#### WORK TO COMPLETE
Copy out the following items word for word, with nothing changed.

[Records in a dataset]
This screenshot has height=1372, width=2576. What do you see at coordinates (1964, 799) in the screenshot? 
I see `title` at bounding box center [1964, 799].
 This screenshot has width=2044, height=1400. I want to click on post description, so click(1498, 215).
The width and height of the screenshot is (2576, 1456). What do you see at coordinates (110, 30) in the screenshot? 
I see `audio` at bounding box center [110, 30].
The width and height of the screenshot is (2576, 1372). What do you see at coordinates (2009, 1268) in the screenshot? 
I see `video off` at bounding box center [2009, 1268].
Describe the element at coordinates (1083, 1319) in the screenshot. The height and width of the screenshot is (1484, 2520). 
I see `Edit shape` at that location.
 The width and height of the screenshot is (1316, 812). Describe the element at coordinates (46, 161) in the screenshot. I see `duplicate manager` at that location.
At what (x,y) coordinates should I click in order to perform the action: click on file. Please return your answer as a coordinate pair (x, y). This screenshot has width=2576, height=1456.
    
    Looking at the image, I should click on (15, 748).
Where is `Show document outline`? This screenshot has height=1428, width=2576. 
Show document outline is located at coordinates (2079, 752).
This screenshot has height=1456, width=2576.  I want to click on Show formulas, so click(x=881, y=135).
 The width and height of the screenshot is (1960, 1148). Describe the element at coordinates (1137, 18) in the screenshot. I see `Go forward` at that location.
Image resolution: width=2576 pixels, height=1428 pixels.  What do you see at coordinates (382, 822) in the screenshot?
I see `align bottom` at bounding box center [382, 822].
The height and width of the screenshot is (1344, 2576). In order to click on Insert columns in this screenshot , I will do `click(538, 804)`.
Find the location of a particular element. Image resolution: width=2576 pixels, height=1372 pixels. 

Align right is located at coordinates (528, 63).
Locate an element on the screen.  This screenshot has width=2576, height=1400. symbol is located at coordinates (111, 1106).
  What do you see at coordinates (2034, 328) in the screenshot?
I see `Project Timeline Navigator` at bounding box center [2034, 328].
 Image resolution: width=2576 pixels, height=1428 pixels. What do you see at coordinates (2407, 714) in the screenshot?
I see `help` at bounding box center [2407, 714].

#### SOLVED EXERCISE
This screenshot has height=1372, width=2576. What do you see at coordinates (1964, 799) in the screenshot? 
I see `title` at bounding box center [1964, 799].
 This screenshot has width=2044, height=1400. I want to click on post description, so click(1498, 215).
The width and height of the screenshot is (2576, 1456). What do you see at coordinates (110, 30) in the screenshot? 
I see `audio` at bounding box center [110, 30].
The width and height of the screenshot is (2576, 1372). What do you see at coordinates (2009, 1268) in the screenshot? 
I see `video off` at bounding box center [2009, 1268].
Describe the element at coordinates (1083, 1319) in the screenshot. The height and width of the screenshot is (1484, 2520). 
I see `Edit shape` at that location.
 The width and height of the screenshot is (1316, 812). Describe the element at coordinates (46, 161) in the screenshot. I see `duplicate manager` at that location.
At what (x,y) coordinates should I click in order to perform the action: click on file. Please return your answer as a coordinate pair (x, y). This screenshot has width=2576, height=1456.
    
    Looking at the image, I should click on (15, 748).
Where is `Show document outline`? This screenshot has height=1428, width=2576. 
Show document outline is located at coordinates (2079, 752).
This screenshot has height=1456, width=2576.  I want to click on Show formulas, so click(x=881, y=135).
 The width and height of the screenshot is (1960, 1148). Describe the element at coordinates (1137, 18) in the screenshot. I see `Go forward` at that location.
Image resolution: width=2576 pixels, height=1428 pixels.  What do you see at coordinates (382, 822) in the screenshot?
I see `align bottom` at bounding box center [382, 822].
The height and width of the screenshot is (1344, 2576). In order to click on Insert columns in this screenshot , I will do `click(538, 804)`.
Find the location of a particular element. Image resolution: width=2576 pixels, height=1372 pixels. 

Align right is located at coordinates (528, 63).
Locate an element on the screen.  This screenshot has width=2576, height=1400. symbol is located at coordinates (111, 1106).
  What do you see at coordinates (2034, 328) in the screenshot?
I see `Project Timeline Navigator` at bounding box center [2034, 328].
 Image resolution: width=2576 pixels, height=1428 pixels. What do you see at coordinates (2407, 714) in the screenshot?
I see `help` at bounding box center [2407, 714].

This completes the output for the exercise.